Significant increase in the number of homeless children

New figures show progress made in tackling the homelessness crisis has been reversed

The number of homeless children in the State increased last month to 2,546. File photograph: Aidan Crawley

The number of homeless children in the State increased last month to 2,546. File photograph: Aidan Crawley

 

The number of homeless children in the State increased last month to 2,546, wiping out the apparent progress made in January in tackling the crisis.

Last month, figures showed that the number of homeless people in the State had fallen from 7,184 in December 2016 to 7,167 in January.

However, official figures released on Friday showed a significant increase in homelessness in February, to 7,421 people.

Responding to the new figures, Minister for Housing Simon Coveney said they were “disappointing but not unexpected”.

Child homelessness figures are significant in driving the changes in the overall figures each month.

The number of homeless children fell from 2,505 in December to 2,407 in January.

However, February’s figure for child homelessness shows the number now stands at 2,546.

In Dublin, some 2,129 children in 1,055 families were homeless during the week of February 20th-26th.

This represents an increase of 83 in the number of homeless children in the capital since January (2,046 children in 1,007 families).

This is despite the fact the number of homeless children in the city fell by 50 between December and January.

Mr Coveney had previously pledged that by July no homeless child in Dublin would have to live in a hotel or a B&B.

Regional increases

There were also significant increases in the child homelessness figures for other regions.

The number of homeless children in the midwest decreased by 34 between December and January to 52. However, the figure increased to 85 last month.

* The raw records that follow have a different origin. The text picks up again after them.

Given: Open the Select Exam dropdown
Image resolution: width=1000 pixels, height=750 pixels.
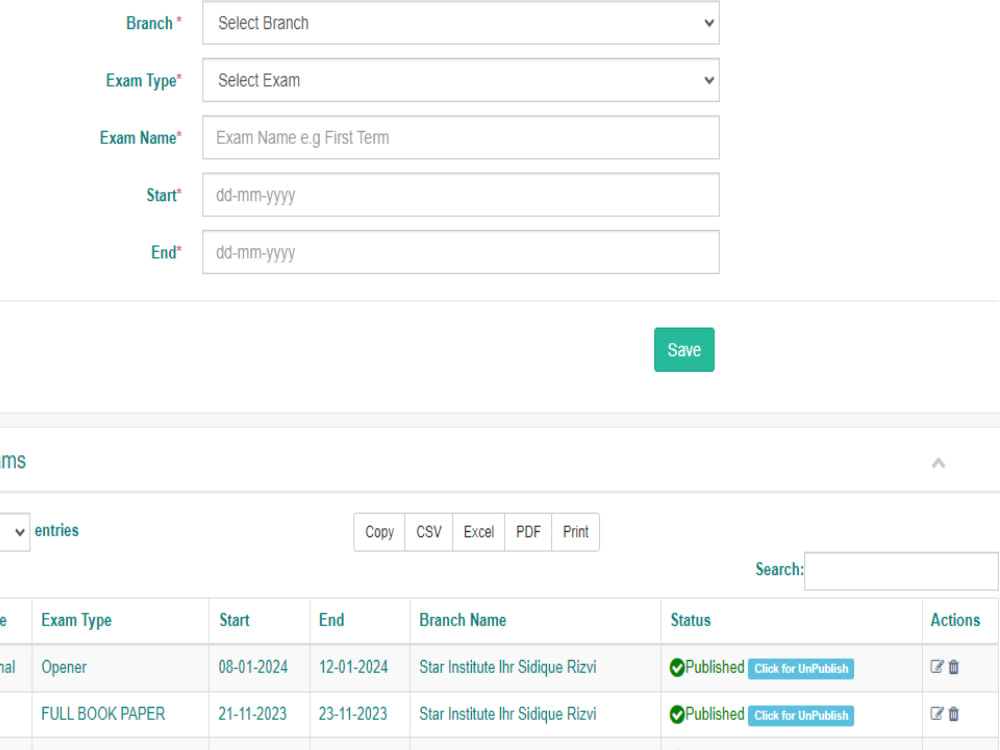Looking at the screenshot, I should tap(460, 80).
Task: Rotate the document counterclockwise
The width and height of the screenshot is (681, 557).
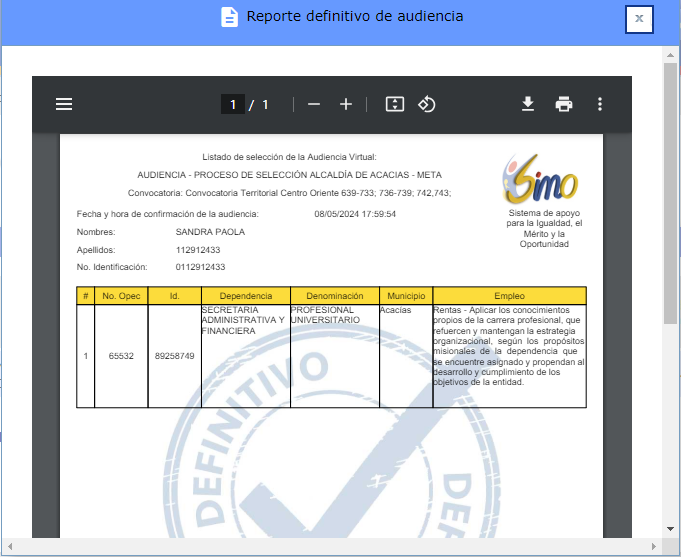Action: pos(426,104)
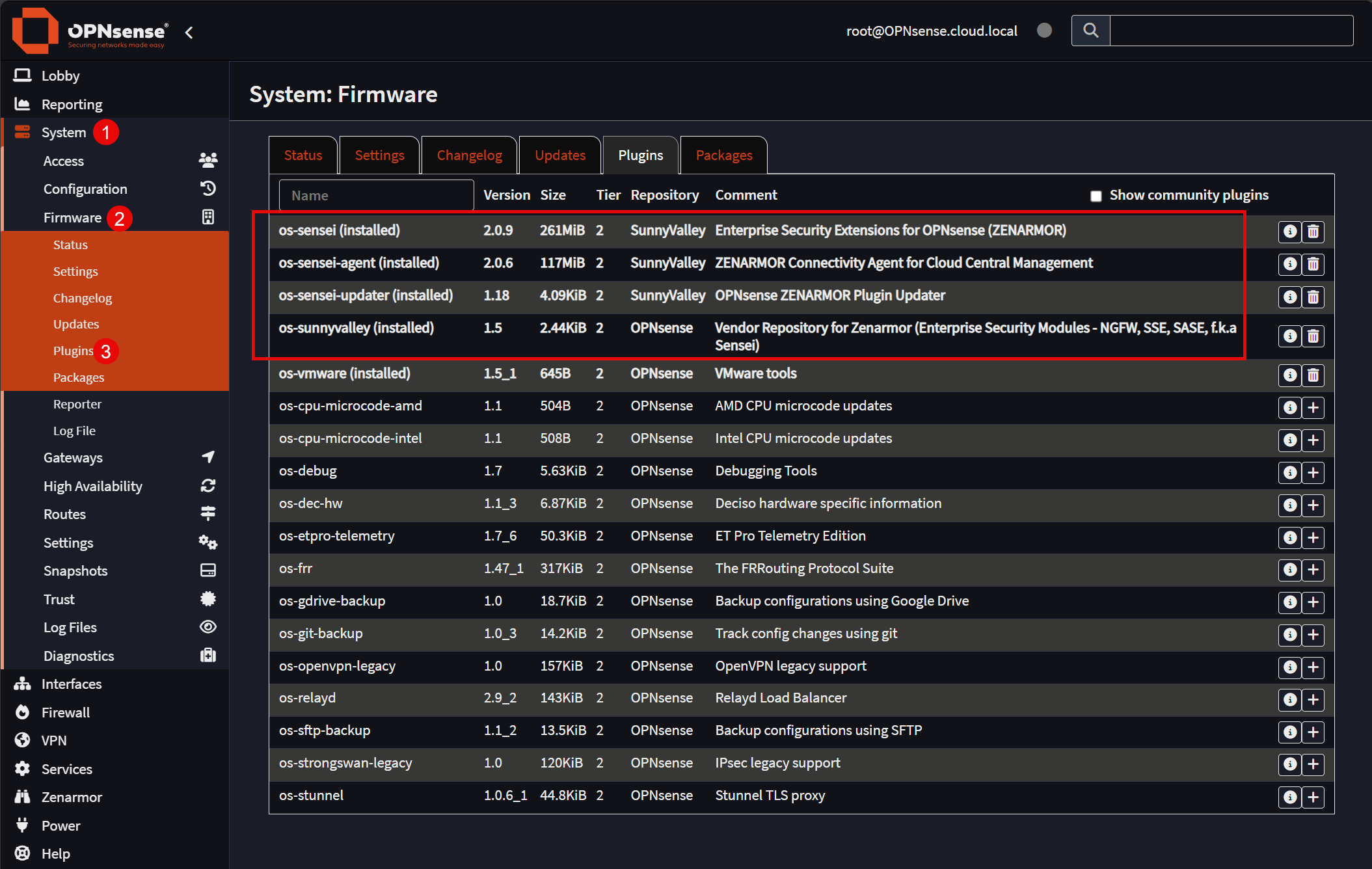1372x869 pixels.
Task: Switch to the Packages tab
Action: [x=723, y=155]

In the southwest, the number of homeless children increased from 91 in December to 106 in January, before rising to 125 last month.

The figures were a “stark reminder of the difficulties we face in dealing with the homelessness problem”, said Mr Coveney.

“We must continue to work hard and redouble our efforts.

“Last year, 3,052 households exited homelessness, which is the highest level ever, and the level of ambition [in this regard] is greater again this year.

“This is a substantial increase on the 2,300 exits achieved in 2015 and reflects the significant ongoing work being done by housing authorities and their partner NGOs in helping households and individuals transition from homelessness to more permanent homes.”

‘Deeply disappointed’

Fergus Finlay, chief executive of the children’s charity Barnardos, said he was “deeply disappointed” by Friday’s figures.

He said they proved that the Government’s efforts to tackle the homelessness crisis were “inadequate”.

“Despite the Government commitments . . . and despite increased funding for housing and homelessness for 2017, the impact is not being felt by those most in need.

“The slowness of our systems to respond, escalating rents and the continued lack of supply across all housing sectors have all combined to hamper the Government’s efforts. Simply put, these efforts are now inadequate.”

Mike Allen, director of advocacy with Focus Ireland, said increasing housing supply was not enough to tackle the homelessness crisis and more needed to be done to keep families in their homes.

He called for measures to help keep tenants in buy-to-let homes when the landlord is selling the property.

The Simon Communities also called for a review of housing support caps.